As the sociologist Erving Goffman observed in another context, there is something deeply disturbing about people who are ''out of contact'' in social situations because they are blatantly refusing to adhere to the norms of their immediate environment. Placing a cellphone call in public instantly transforms the strangers around you into unwilling listeners who must cede to your use of the public space, a decidedly undemocratic effect for so democratic a technology. Listeners don't always passively accept this situation: in recent years, people have been pepper-sprayed in movie theaters, ejected from concert halls and deliberately rammed with cars as a result of rude behavior on their cellphones.
I still remember a celljerk at an outdoor summer concert on the Esplanade in Boston -- not the Fourth of July, but still fairly crowded, even toward the back. The musicians were playing, and this idiot was yelling on and on into his phone. It was pretty easy to tell from his side of the conversation that this was not an emergency - no surgeon being called for a serious case, no family crises. Just yammering. I did finally tell the guy, You know, if you're yelling loud enough to be heard over the music, you're yelling loud enough to be disturbing the people around you who came to hear the music. Not surprisingly, he didn't care. But it's annoying even when not interrupting live entertainment.

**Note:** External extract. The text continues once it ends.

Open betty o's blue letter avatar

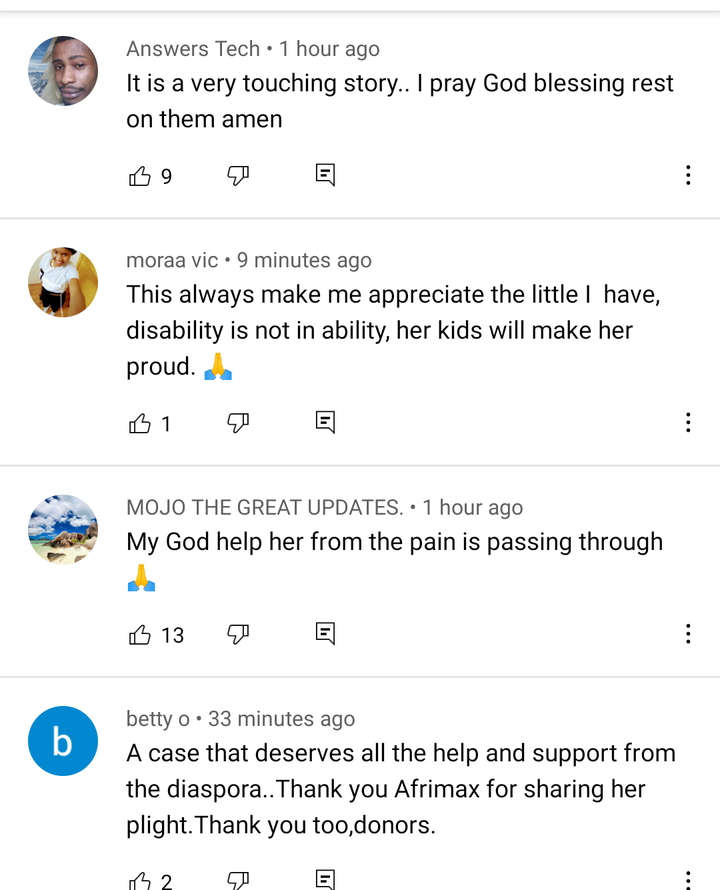[63, 741]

It can also be deadly. If you missed it last month, check out What Call Is Worth A Life? Says automotive writer Dan Carney in this Washington Post opinion piece:
Exxon Mobil prohibits its employees from talking on the phone while driving company cars. It did so after conducting a study finding that the braking reaction time of phone drivers is three times longer than that of drunk drivers. ExxonMobil researchers also found that phone drivers are as likely to rear-end the car ahead as drunks, and that they are unable to maintain position in their lane. As with all other studies, Exxon Mobil found that it makes no difference whether the driver uses a hands-free phone.
I had a case of pedestrian road rage just last week, when another moron driving an enormously piggish SUV was both chatting on his cell phone and pulling out of a parking lot to turn right onto a busy Rte. 30. He was just looking left, never thinking to turn his eyes right because there might be someone walking on the sidewalk. (Which, by the way, is yet another reason why it's so important to design our streetscapes to encourage more pedestrians -- if there's rarely anyone out on foot, drivers are even less likely to think about checking for those of us who are.) Although in the case of this guy, I doubt whether even a school letting out would have been enough for him to think it was worth interrupting his conversation-while-turning-a-deadly-vehicle to make sure he wasn't about to kill someone.